How to choose an Ethereum contract trading platform


  • 24/7 trading available
As mentioned earlier, short-term trading will turn the rudder when it sees the wind. Don’t miss the opportunity to invest because of different time zones. For example, in the evening time in Taiwan, it is the daytime in the European and American markets. Any news that can affect the currency price It may appear during the closing time in Taiwan, so choose a platform like CM Trade that can trade 24 hours a day.

  • High security
Out of the investment, of course, safety is the most important! Choosing a platform for independent depository of margin deposits can protect the security of client funds and data, which is the basic premise of investment profit. CM Trade uses high-level encryption technology and is certified by authoritative organizations.

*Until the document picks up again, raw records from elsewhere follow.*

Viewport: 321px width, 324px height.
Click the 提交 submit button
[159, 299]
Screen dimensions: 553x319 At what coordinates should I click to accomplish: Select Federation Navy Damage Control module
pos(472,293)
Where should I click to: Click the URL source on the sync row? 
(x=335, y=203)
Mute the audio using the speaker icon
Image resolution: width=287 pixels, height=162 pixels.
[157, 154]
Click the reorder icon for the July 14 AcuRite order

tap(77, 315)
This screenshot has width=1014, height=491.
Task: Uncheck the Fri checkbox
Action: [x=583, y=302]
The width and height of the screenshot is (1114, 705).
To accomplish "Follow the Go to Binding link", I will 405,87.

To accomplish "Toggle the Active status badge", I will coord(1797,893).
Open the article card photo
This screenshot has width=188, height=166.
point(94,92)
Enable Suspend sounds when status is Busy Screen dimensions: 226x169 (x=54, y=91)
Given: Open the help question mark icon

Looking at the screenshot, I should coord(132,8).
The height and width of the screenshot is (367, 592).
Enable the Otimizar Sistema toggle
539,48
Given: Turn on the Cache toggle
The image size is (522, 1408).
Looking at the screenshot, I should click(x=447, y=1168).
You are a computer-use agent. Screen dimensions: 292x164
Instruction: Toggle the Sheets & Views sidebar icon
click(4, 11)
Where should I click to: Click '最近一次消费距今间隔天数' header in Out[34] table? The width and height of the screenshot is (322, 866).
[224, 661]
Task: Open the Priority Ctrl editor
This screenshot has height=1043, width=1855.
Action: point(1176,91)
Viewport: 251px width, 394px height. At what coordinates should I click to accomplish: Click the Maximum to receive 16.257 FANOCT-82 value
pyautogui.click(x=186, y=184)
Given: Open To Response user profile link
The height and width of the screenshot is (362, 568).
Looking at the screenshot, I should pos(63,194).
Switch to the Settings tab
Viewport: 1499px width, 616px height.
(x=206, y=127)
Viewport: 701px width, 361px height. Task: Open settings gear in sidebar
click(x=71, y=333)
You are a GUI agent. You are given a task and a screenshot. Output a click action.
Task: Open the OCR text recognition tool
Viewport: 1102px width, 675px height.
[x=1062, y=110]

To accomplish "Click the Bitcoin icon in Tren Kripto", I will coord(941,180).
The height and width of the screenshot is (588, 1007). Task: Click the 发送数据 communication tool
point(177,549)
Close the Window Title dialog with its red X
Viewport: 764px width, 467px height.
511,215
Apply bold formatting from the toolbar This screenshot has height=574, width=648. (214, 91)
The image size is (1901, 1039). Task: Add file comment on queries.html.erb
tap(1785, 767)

It configures a unique quotation serial number for each price and displays it. On every transaction order, it is safe and convenient.

  • Diversified investment and transaction methods
The investment market often affects the whole body, and even the cunning rabbit has three caves. Therefore, it is a good platform to allow your funds to have multiple combinations of investment methods, so you can choose CM Trade in addition to cryptocurrency transactions. In addition, there are platforms for up to 32 popular trading products such as foreign exchange, precious metals, crude oil, etc., allowing you to freely plan your investment portfolio.



Source: Pixabay (WorldSpectrum)

Ethereum Contract Trading FAQ


  • Are ETH contracts trading at the same price as the actual ETH price?
Because CFDs are derivatives, brokers who trade cryptocurrency CFDs will generally charge a mark on the spread. For example, assuming the actual ETH traded at $2,440, you might see an Ethereum CFD at $2,450.

The price of ETH can vary from exchange to exchange, but the difference is not that big and ranges around a few dollars.

  • What are the investment analysis methods for Ethereum contract trading?
Since Ethereum also has a price history of about six years now, most technical indicators are valid, and it is also appropriate to use the general technical analysis research used when trading Forex, stocks or stock CFDs.

  • How to calculate the profit and loss of the Ethereum contract?
On CM Trade, the profit and loss method is generated according to the following formula:

Total profit and loss = (selling price – buying price) x contract unit x trading lot ± overnight interest

In addition, if the position is closed on the day of opening, there is no need to pay the overnight interest; the actual overnight interest is mainly based on the actual transaction; if the order is placed through the CM Trade platform, no commission will be charged.

In conclusion


Ethereum CFDs can be bought up or down. If the direction is correct, you can earn the middle price difference without worrying about whether the value of ETH in the wallet is constantly losing, because CFD trading does not require actual possession of tokens own ownership.

If you are looking for a highly volatile market then Ethereum contracts are the place for you. Of course, higher volatility also brings higher risk.

The above information is provided by special analysts and is for reference only. CM Trade does not guarantee the accuracy, timeliness and completeness of the information content, so you should not place too much reliance on the information provided. CM Trade is not a company that provides financial advice, and only provides services of the nature of execution of orders. Readers are advised to seek relevant investment advice on their own. Please see our full disclaimer.